___ DATA PROVIDED

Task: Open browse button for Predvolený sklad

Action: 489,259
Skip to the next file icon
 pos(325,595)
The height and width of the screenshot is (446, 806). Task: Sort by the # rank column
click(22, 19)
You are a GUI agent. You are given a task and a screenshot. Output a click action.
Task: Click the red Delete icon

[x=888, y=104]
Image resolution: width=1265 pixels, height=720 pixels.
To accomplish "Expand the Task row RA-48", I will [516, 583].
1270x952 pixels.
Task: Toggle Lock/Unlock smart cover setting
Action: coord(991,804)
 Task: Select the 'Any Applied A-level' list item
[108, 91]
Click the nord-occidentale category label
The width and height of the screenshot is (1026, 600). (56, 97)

______

*WHAT TO DO*: Reproduce only this range: the first line of the data above through the line with "Image resolution: width=1265", both included, exactly as written.

*ANSWER BOX*:
Task: Open browse button for Predvolený sklad

Action: 489,259
Skip to the next file icon
 pos(325,595)
The height and width of the screenshot is (446, 806). Task: Sort by the # rank column
click(22, 19)
You are a GUI agent. You are given a task and a screenshot. Output a click action.
Task: Click the red Delete icon

[x=888, y=104]
Image resolution: width=1265 pixels, height=720 pixels.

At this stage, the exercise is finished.